L'assistance technique d'Apple ne m'a pas déconseillé de le pulvériser d'eau déminéralisée ... au pire il parait que changer un clavier c'est facile a faire ... vous avez déjà testé ??? Vous en pensez quoi ??? Un clavier coute vers les 40 euros ... vous confirmez ??? 
Merci


----------



## chandler_jf (17 Septembre 2005)

Salut,
je m'étais décidé de faire changer le clavier.

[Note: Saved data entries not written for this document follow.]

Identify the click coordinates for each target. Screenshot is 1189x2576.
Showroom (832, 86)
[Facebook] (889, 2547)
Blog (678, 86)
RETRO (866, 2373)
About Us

J'ai donc contacté l'Assistance Apple qui me donne les coordonnées de réparateurs et me dit que je pourrais le faire moi même ... Le devis tourne vers le 90 euros dont 74 euros pour le clavier (prix Apple). Je trouve ça étrange car le mec de la Hot Line m'a dit qu'un clavier tournait vers les 30 euros ... Je me décide d'essayer de le changer moi même en le commandant chez Apple.
P'tit coup de fil chez Apple, je reexplique mon histoire et la rencontre Coca - iBook. Le mec se renseigne au niveau 2 car il est pas certain de pouvoir m'en envoyer un direct ... il revient ... et là ... c'est bon on vous en envoie un le comble gratos et en plus  sans avoir à renvoyer l'autre ... J'en reste sur le cul. Le client Apple serait-il chouchouté ????   la Pomme.
Une histoire un peu en forme de fable ... avec comme morale .... ne JAMAIS boire ou manger à coté de son ordi.


----------



## Anonyme (17 Septembre 2005)

y en a qu'ont une chance de ....


----------



## chandler_jf (18 Septembre 2005)

kasparov a dit:
			
		

> y en a qu'ont une chance de ....




     

de cocu, de débutant ... l'avoir bordé de nouilles ou tes cornes de taureau m'en fou du moment que mon iBook tourne et que ma maladresse ne me coûte que 10 minutes de connexion avec la Hote Line ...  :rateau:


----------



## chandler_jf (20 Septembre 2005)

kasparov a dit:
			
		

> y en a qu'ont une chance de ....



Ben en fait peut-être pas tant que ça ..... je viens de recevoir un clavier QWERTY  :rose: Bon pas bien grave ils m'en renvoient un lol Je vais me retrouver vendeur de clavier, la Pomme ne voulant pas le récupérer  !!!!!! Bon si quelqu'un est intéressé par un clavier QWERTY .... MP


----------



## chandler_jf (21 Septembre 2005)

Suis content de faire un post à partir de mon nouveau clavier sans coca qui colle pas    :love: .
Chapeau bas à Apple pour le service client, clavier expédié le jour même des Pays-Bas reçu le lendemain par UPS qui en passant est autrement plus efficace que TNT ... le monsieur de TNT il te laisse pas traîner un avis de passage par terre ... il passe un coup de fil et revient dans la journée   .
Bon j'ai soif moi, je m'éloigne ....  :love:  :love: (la morale de l'histoire est bien gravée dans mon DD)


----------